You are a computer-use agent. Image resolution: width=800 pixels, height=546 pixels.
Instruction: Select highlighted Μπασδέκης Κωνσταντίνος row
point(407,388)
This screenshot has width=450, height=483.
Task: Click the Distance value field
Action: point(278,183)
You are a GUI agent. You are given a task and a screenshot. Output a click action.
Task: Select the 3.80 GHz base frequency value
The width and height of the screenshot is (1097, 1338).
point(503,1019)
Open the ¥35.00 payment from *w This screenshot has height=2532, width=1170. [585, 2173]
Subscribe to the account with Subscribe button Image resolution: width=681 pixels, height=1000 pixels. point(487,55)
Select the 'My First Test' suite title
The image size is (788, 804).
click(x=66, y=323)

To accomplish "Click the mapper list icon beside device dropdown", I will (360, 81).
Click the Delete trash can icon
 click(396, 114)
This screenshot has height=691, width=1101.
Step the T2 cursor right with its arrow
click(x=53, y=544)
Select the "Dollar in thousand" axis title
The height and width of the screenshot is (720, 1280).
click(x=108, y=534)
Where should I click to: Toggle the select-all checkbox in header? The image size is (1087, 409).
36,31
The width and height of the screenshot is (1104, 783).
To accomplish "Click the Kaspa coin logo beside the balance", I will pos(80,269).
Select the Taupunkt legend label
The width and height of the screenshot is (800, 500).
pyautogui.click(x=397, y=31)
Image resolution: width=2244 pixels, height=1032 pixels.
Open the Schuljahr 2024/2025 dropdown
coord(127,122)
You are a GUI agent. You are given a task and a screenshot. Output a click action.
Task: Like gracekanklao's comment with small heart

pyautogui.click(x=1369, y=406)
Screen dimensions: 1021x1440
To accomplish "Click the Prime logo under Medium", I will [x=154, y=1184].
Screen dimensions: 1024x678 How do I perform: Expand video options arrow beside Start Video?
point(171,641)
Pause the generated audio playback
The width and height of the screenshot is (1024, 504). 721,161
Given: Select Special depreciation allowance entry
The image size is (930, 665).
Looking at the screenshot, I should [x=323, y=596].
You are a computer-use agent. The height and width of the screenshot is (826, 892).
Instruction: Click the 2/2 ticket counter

# Task brief
The answer should be all lines from the entries above that hold the word "pixels".

# Your solution
You are a computer-use agent. Image resolution: width=800 pixels, height=546 pixels.
Subscribe to the account with Subscribe button Image resolution: width=681 pixels, height=1000 pixels. point(487,55)
Image resolution: width=2244 pixels, height=1032 pixels.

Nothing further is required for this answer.